The response must reproduce exactly every line of the material below holding the word "screenshot".

Provided records: Begin

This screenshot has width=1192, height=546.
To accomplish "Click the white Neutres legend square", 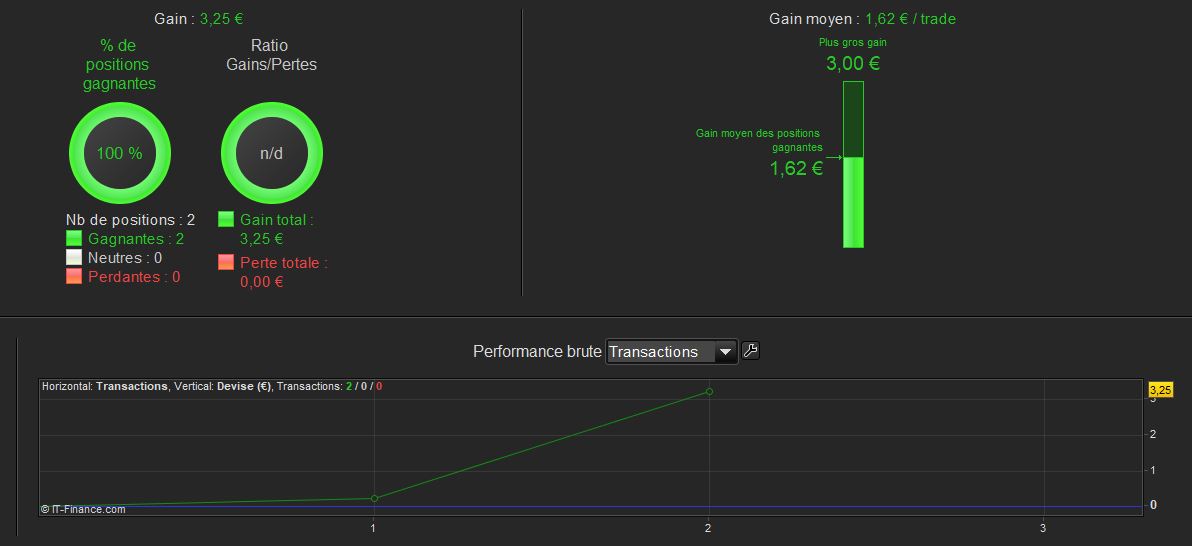I will coord(74,258).
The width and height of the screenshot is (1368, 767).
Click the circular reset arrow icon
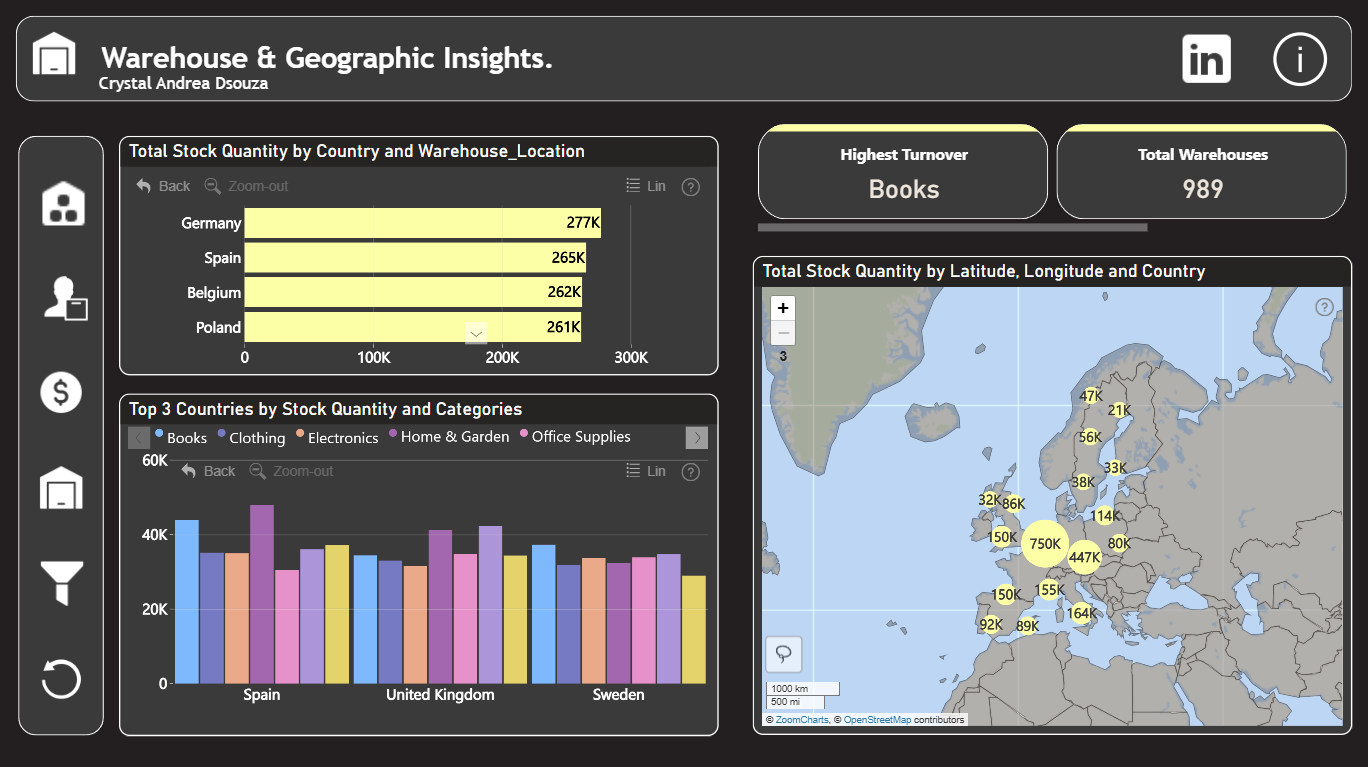click(x=61, y=679)
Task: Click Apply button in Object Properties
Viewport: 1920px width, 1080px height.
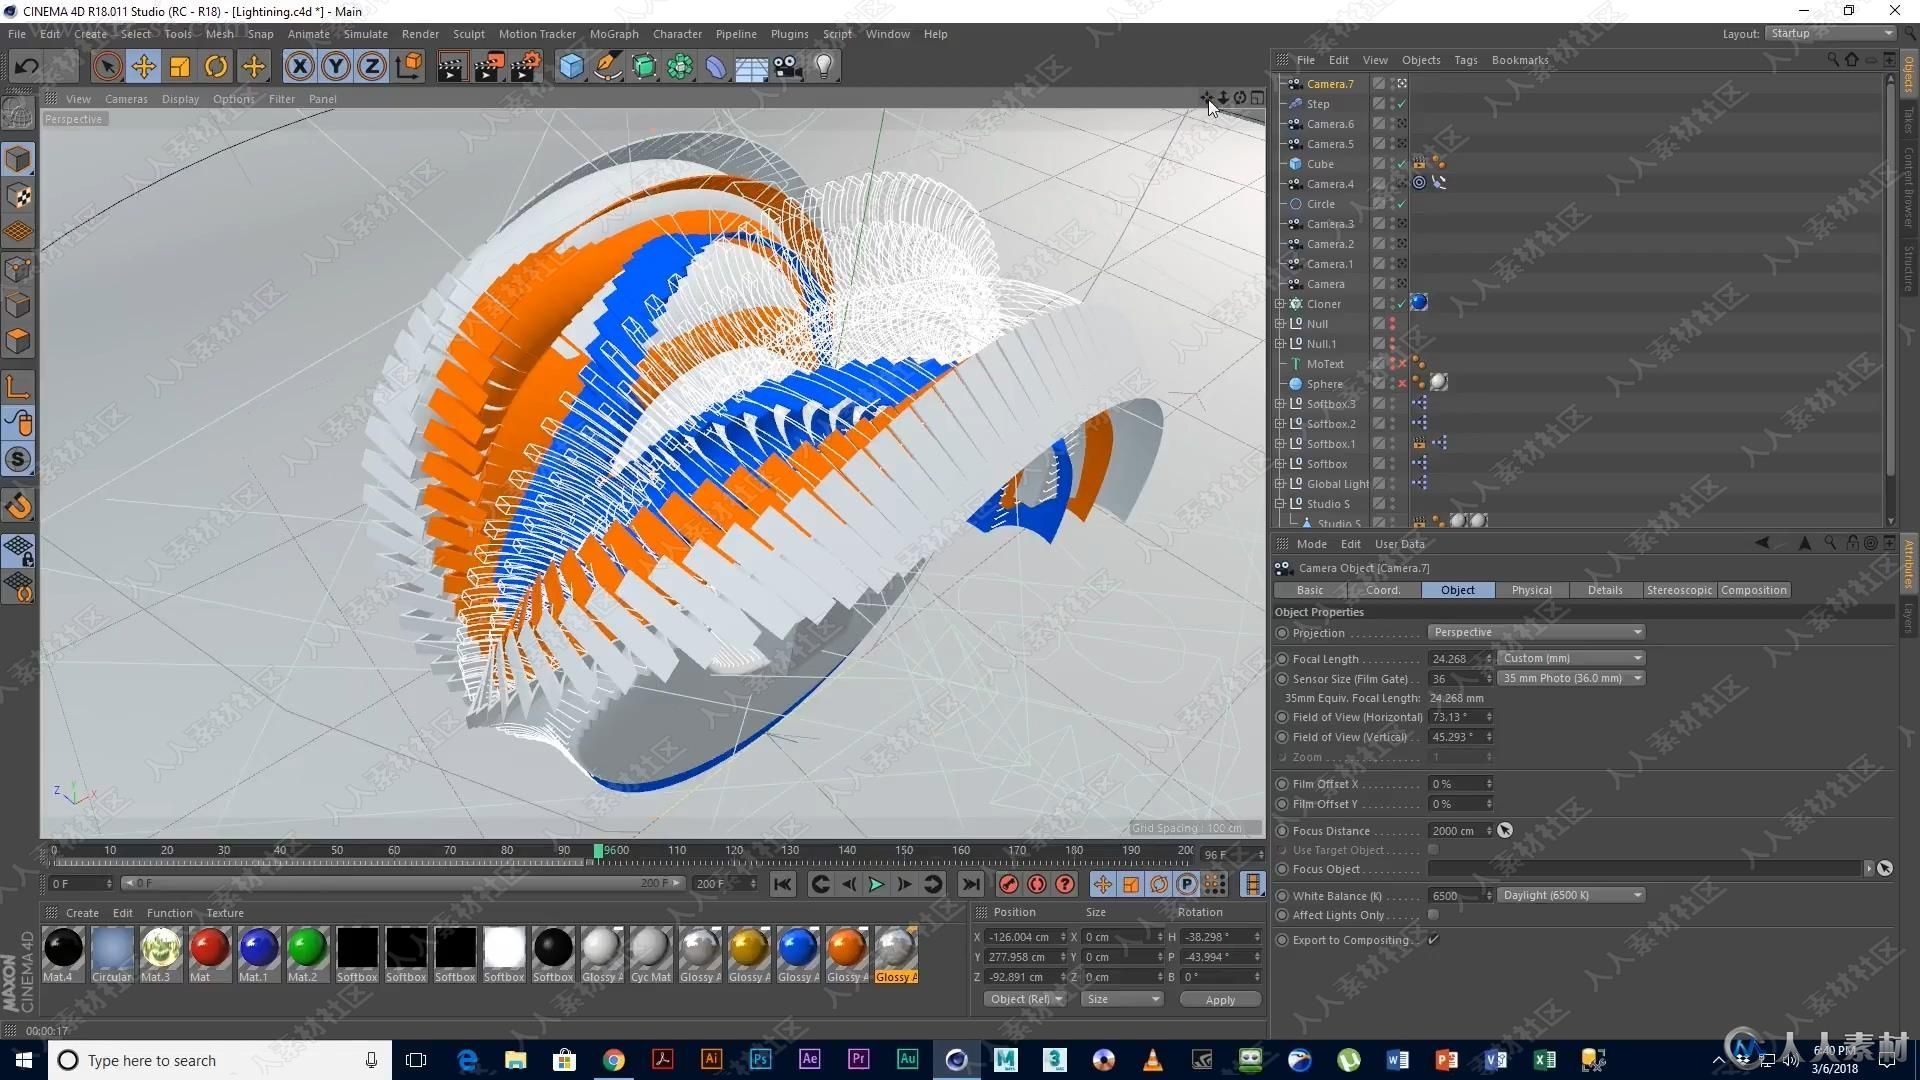Action: point(1218,998)
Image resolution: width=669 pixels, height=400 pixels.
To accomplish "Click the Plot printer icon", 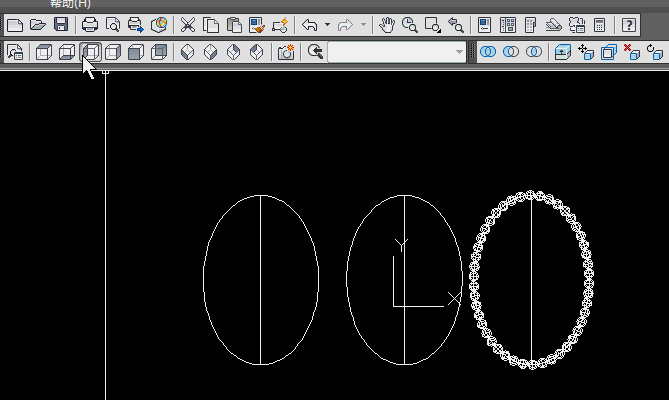I will [x=90, y=24].
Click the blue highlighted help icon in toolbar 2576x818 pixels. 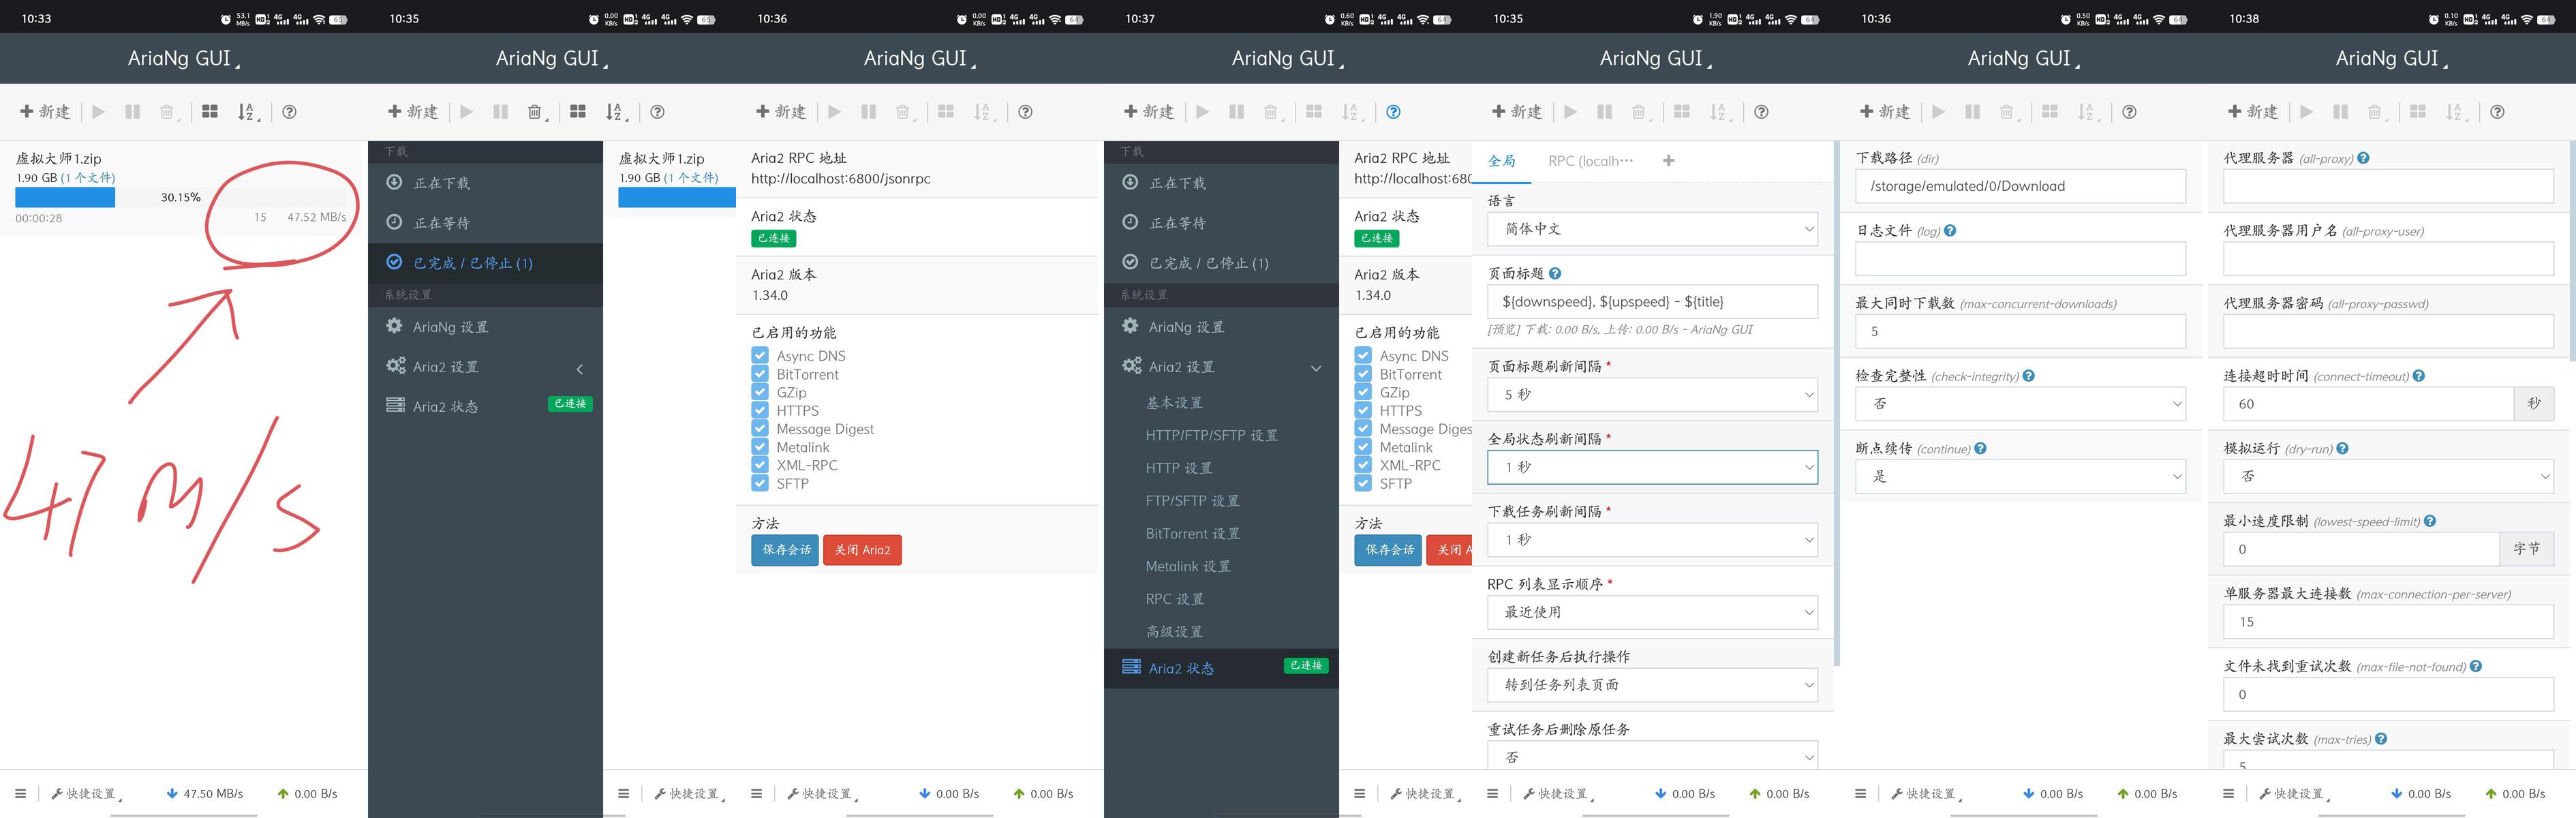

Provided records: End

■ Written response:
This screenshot has width=1192, height=546.
The width and height of the screenshot is (1368, 767).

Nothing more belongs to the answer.